I went through three years of my CS studies without ever having an actual concept of the curse of dimensionality. I might have heard it here or there, but it never stayed in my mind for long. It wasn’t until I did the machine learning course, taught by my current boss and eventually even TA’d by me, that I had a grasp of what the curse of dimensionality might really mean. The good part is, the best solution to deal with it is to simply ignore that it exists and happily continue sciencing! A few semesters later I did a course on data mining, where people seemed to spend a lot more time worrying about high dimensional data and the problems that occur. At this point it became clear to me that this really must be an issue. Then finally, after finishing my masters and doing about two years of my PhD studies, I went to a PhD defense of a student from the data mining chair. Here it hit me! When these people talked about “high dimensional data” they considered 8D and above. I was highly amused since my machine, while I was sitting in the talk, was computing a k-means clustering in 128D. Something that seemed to work without any issues.
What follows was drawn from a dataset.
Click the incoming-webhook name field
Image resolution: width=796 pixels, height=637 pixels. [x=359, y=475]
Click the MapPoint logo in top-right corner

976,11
Over time, I guess I developed a slightly more subtle feeling for the curse of dimensionality and I guess it is more about how empty space becomes and how weird certain things seem to behave. However, I never gave too much thought to it, because to be fair, my clustering was still working.

Fast-forward to now, my colleague and me are working on an exciting new project and we had to discuss points on the surface of a hypersphere in n-dimensional space. He kept insisting that my intuitions about 3D spheres do not generalize to n-dimensional hyperspheres. Oh boy, he was right! Initially his comments didn’t really change my thinking, not because I didn’t believe him (he is usually right), but since I just couldn’t imagine what he was talking about. He suggested to read this post which to be honest didn’t do a lot for me, but I would rather recommend this video. I know it starts really simple, but if you stick through it you might really get a better feeling for hyperspheres! After all this reading, thinking and discussing, the curse of dimensionality became something far bigger than the theoretical problem. To me the fact that it is super hard to think in n-dimensional space is an additional, possibly even worse, curse of dimensionality!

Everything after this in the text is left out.